• How to complete this task: From the records that follow, copy every line that contains the word "Morton".

• Provided records:
┏━━
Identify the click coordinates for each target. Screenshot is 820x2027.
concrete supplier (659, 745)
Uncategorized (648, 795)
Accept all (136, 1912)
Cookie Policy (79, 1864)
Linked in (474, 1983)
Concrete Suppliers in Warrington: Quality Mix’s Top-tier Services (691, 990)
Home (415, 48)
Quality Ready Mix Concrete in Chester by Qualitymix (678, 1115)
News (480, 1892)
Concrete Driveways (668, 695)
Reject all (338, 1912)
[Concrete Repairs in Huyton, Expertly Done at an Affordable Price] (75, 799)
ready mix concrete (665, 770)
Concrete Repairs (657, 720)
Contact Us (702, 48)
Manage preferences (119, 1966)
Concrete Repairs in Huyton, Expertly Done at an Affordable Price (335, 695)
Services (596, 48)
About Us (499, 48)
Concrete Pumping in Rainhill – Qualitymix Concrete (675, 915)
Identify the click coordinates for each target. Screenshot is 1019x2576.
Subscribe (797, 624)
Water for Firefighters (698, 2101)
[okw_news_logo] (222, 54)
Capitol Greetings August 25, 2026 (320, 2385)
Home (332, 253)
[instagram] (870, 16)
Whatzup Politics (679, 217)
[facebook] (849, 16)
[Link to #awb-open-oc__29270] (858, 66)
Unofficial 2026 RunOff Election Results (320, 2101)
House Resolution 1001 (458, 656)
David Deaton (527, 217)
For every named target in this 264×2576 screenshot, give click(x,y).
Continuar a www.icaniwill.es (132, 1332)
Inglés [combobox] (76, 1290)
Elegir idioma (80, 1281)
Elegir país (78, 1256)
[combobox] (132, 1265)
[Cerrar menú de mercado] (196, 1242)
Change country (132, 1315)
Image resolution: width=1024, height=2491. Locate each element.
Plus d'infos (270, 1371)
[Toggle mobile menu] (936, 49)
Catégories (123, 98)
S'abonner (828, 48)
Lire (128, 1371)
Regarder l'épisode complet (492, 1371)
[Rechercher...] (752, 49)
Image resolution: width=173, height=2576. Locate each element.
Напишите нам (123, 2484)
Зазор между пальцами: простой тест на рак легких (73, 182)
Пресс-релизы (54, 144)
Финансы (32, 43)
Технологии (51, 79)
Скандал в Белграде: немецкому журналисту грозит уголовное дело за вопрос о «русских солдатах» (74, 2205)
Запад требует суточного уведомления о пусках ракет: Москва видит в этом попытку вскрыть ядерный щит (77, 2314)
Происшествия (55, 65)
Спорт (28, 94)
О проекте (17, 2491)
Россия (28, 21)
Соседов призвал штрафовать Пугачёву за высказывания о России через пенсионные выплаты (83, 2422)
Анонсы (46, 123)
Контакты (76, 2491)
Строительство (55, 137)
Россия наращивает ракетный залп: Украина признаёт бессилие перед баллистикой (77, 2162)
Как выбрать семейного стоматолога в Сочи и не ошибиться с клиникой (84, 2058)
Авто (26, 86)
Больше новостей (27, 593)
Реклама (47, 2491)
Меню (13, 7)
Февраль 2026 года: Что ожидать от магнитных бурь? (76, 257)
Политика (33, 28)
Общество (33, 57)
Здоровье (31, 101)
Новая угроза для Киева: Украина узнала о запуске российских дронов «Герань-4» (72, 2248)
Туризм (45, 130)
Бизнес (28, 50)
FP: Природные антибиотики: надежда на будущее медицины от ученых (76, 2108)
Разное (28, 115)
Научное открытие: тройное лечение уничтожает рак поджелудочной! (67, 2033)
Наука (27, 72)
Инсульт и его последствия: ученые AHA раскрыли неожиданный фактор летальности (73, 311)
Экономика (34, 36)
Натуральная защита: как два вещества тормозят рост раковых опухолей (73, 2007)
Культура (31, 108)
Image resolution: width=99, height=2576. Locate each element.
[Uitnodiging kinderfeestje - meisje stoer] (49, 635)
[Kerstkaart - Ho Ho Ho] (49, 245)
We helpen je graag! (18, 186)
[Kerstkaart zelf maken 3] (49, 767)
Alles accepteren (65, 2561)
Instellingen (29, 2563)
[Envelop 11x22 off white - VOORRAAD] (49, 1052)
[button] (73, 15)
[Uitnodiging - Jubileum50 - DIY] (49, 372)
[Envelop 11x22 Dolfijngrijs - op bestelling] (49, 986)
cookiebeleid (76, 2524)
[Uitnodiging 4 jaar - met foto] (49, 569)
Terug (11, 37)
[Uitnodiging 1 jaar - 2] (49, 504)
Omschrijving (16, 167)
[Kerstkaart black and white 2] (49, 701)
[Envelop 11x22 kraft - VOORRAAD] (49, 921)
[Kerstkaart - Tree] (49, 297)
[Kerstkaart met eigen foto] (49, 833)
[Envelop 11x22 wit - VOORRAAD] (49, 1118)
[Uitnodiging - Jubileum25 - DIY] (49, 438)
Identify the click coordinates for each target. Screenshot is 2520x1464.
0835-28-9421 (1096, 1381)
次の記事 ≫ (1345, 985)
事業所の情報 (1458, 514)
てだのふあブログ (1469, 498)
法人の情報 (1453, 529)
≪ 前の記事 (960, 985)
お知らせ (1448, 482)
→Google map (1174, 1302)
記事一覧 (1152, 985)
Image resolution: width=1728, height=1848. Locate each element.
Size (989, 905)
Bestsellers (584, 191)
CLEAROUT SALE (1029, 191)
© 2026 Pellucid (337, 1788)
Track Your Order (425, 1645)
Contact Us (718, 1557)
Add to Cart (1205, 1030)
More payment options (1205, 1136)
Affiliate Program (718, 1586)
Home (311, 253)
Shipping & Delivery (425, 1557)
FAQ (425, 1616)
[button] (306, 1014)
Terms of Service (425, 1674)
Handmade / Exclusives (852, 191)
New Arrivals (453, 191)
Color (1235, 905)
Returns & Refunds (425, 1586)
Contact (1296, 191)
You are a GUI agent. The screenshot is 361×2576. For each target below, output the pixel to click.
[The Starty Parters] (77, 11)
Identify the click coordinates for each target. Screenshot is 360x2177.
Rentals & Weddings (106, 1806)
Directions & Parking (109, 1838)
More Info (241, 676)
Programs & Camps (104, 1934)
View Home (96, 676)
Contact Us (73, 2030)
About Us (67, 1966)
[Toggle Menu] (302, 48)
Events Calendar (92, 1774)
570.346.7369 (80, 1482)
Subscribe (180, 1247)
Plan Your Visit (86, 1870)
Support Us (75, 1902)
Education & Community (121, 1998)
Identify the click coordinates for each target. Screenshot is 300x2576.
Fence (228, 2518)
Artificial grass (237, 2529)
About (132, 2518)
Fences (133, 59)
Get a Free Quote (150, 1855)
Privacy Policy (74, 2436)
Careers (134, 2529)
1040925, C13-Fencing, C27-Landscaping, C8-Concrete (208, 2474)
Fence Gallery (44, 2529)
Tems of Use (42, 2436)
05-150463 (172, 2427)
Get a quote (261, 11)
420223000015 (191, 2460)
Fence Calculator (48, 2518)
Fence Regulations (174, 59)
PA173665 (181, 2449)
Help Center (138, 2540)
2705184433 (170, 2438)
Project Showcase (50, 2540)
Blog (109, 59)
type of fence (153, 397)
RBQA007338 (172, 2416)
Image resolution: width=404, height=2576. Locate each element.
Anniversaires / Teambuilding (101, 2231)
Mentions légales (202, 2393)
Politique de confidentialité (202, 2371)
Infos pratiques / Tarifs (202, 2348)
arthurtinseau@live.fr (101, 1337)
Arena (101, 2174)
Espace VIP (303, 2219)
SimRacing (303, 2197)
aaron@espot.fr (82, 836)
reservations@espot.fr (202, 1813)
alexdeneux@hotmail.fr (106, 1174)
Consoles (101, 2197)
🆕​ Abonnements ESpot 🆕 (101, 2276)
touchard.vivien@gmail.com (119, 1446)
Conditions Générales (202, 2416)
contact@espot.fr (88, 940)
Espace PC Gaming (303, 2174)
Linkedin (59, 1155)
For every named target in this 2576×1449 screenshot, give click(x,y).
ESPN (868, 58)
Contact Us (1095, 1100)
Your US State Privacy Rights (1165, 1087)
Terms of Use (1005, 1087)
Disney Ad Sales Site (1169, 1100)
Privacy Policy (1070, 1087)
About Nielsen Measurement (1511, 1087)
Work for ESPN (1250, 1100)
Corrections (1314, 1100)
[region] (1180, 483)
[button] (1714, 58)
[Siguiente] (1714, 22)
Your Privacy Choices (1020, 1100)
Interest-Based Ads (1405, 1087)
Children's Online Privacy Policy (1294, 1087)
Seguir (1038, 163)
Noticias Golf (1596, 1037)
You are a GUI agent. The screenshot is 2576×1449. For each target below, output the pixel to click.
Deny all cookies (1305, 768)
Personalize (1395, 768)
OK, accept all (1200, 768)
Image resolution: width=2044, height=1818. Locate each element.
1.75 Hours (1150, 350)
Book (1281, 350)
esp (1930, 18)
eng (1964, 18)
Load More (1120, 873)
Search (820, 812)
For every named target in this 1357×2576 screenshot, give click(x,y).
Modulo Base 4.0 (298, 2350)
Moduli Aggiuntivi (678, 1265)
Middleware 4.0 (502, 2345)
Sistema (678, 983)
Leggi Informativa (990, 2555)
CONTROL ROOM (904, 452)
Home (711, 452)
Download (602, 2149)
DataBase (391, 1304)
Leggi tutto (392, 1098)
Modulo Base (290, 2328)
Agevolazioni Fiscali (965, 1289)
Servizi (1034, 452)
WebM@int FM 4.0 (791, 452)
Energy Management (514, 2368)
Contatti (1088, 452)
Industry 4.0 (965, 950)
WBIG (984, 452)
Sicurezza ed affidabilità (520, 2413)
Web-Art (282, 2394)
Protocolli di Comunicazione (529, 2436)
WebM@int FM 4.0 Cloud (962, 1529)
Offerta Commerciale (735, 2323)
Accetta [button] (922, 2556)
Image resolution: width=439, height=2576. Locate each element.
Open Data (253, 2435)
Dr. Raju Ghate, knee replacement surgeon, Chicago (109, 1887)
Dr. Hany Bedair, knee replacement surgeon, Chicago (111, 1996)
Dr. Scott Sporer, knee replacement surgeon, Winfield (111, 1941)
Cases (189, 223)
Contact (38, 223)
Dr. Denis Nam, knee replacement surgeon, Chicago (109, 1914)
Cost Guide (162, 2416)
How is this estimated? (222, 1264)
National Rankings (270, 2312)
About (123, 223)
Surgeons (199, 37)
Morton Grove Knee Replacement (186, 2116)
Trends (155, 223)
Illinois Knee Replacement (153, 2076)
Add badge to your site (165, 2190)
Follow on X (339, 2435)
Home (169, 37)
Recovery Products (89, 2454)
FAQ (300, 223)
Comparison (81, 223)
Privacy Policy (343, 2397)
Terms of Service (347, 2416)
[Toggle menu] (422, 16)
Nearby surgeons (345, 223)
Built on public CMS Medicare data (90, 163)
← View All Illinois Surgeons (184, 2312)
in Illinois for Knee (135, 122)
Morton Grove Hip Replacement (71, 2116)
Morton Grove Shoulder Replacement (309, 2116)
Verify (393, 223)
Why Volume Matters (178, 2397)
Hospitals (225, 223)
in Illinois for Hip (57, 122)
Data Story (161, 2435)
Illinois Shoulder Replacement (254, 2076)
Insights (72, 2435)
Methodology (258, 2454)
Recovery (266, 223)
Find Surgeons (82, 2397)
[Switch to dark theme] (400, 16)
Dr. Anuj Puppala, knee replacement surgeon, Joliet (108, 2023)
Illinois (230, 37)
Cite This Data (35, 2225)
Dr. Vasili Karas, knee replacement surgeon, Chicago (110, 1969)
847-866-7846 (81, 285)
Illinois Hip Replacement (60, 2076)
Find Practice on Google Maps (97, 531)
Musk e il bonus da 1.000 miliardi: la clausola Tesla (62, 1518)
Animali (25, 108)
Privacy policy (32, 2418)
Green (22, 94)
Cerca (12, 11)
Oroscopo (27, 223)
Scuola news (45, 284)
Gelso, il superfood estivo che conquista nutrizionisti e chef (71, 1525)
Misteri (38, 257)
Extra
┗━━
• Solution for this task:
Morton Grove Knee Replacement (186, 2116)
Morton Grove Hip Replacement (71, 2116)
Morton Grove Shoulder Replacement (309, 2116)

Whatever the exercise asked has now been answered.